The NEW normal means we humans must be at least six feet apart to talk to each other.
This is the same as YELLING at each other over the fence in the backyard or across the street. Seems when we were at parties (in the OLD normal) our voice volume would rise as we consumed more alcohol. Remember Sports Bars?
Now, just like the politicians at none-existing rallies or making a point at debates, we are YELLING!!
This is not like cheering or screaming, but just a conversation between two people two yards away.
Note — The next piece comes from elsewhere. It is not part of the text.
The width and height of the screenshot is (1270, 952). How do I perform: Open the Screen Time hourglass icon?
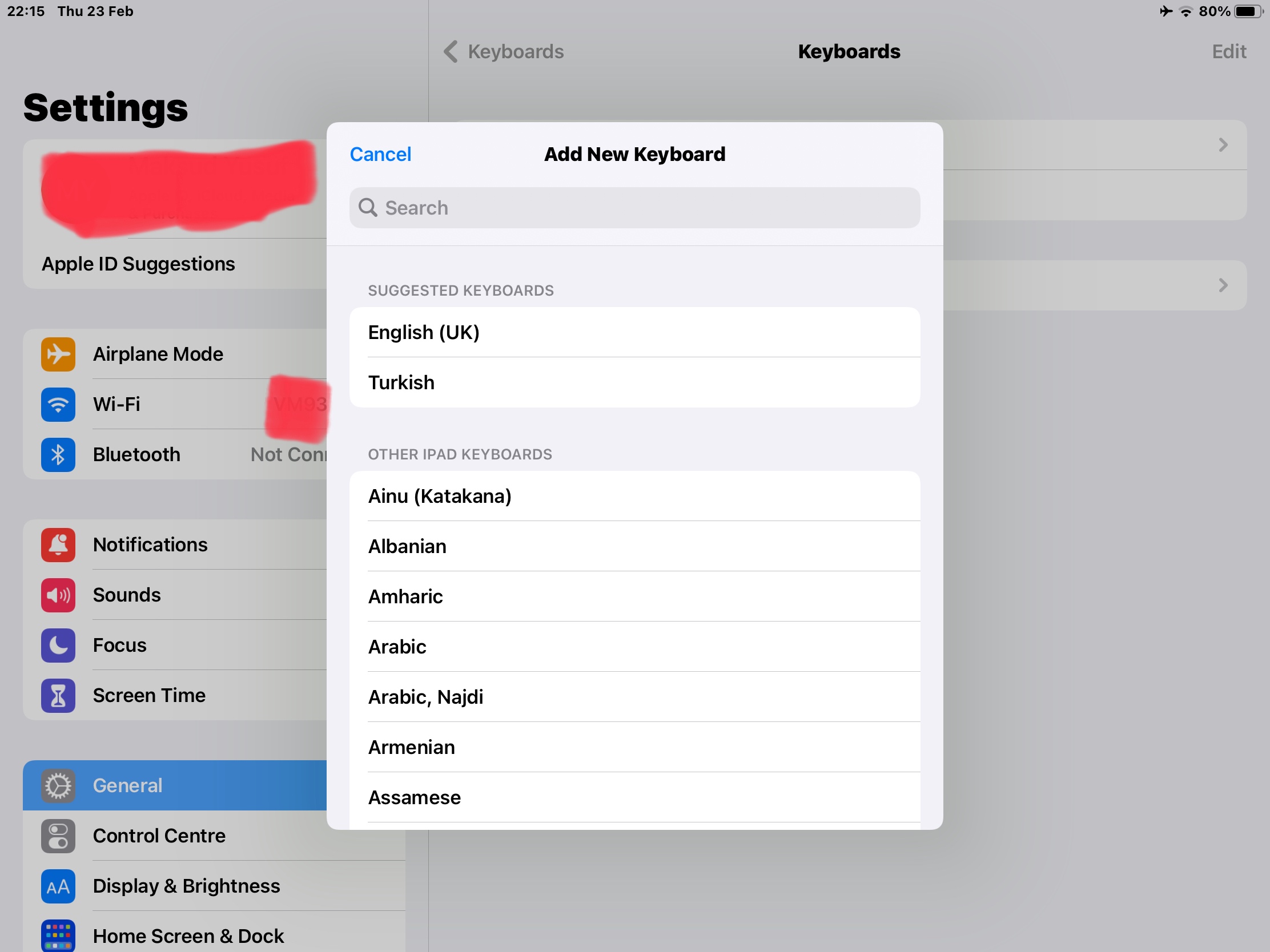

You are now the quarterback and everyone has to hear you.
It was bad enough when people wanted to walk by and let you listen to their phone call, but now the neighbor two doors over can hear you. Don’t know if the hearing aids have to be turned up or down but maybe they should be turned off and you can just nod your head?
Imagine, if you will, when all of this has passed by and we are getting back to the routines of working in offices with white noise and conference rooms and teachers and lawyers and television talk shows. EVERYONE WILL BE YELLING!!
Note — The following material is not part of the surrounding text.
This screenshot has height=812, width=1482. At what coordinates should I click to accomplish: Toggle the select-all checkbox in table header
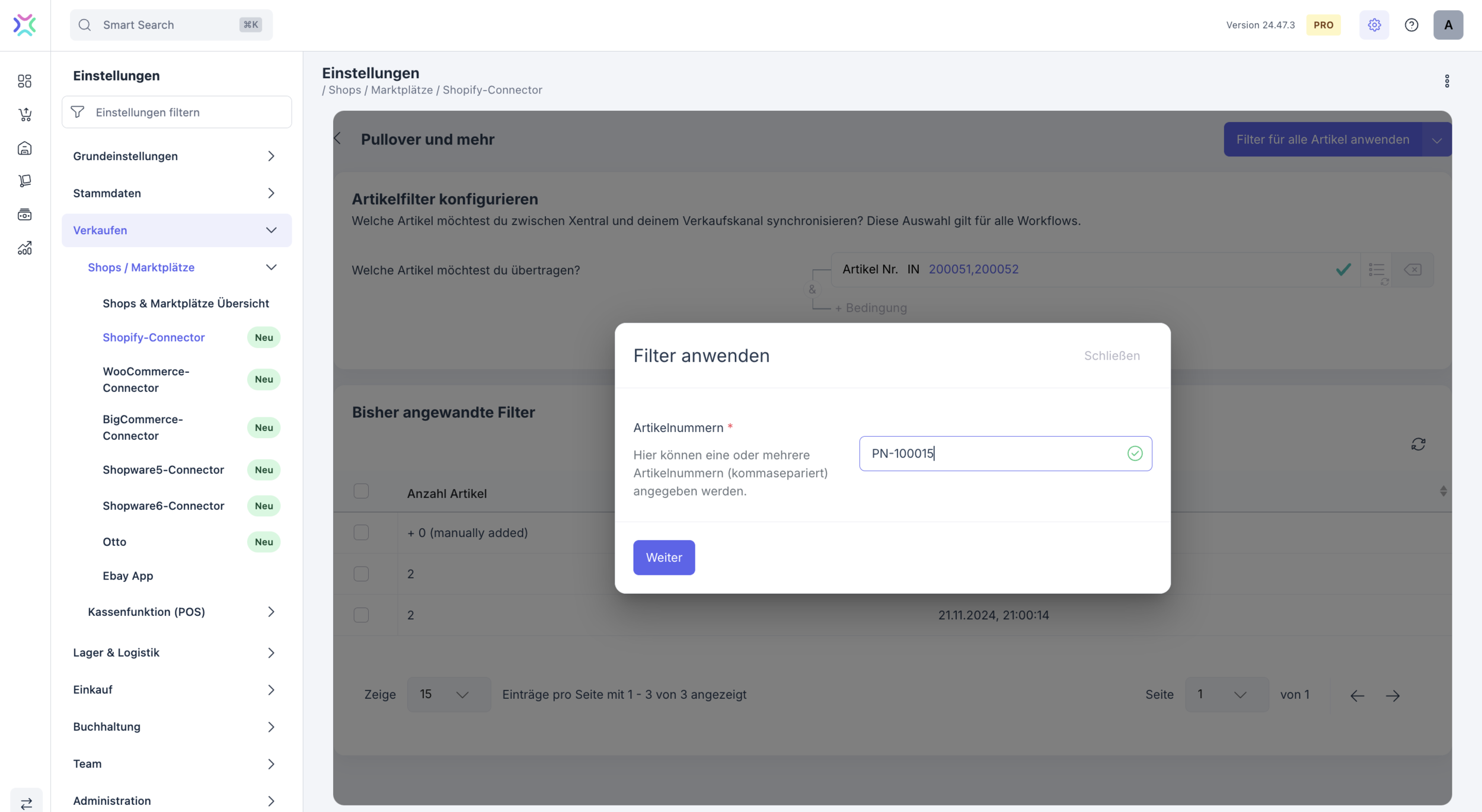(361, 491)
“SOMEBODY FIX THE DAMN COPIER JAM!” “WHERE IS THAT FRICKING REPORT ON THE ANDERSON’S PROJECT?” “RECITE FOR ME THE PERIODIC TABLE OR ELSE” “YOUR HONOR, THIS GUY IS A CROOK AND EVERYONE KNOWS IT!” “MY NEW MOVIE IS SO GOOD THAT…AND NOW A WORD FROM OUR SPONSOR” “THERE IS A COLD FRONT COMING AND IT IS GOING TO FEEL LIKE SH…”
And when you get home…. “JOHNNY DID YOU DO YOUR HOMEWORK?” “WHO DID THIS POOPIE ON THE FLOOR?” “YOU WANT TO DO WHAT WITH THAT?”
If our stress turns to aggression, the cure might be worse than expected?
WHAT DID YOU SAY? I DIDN’T HEAR YOU.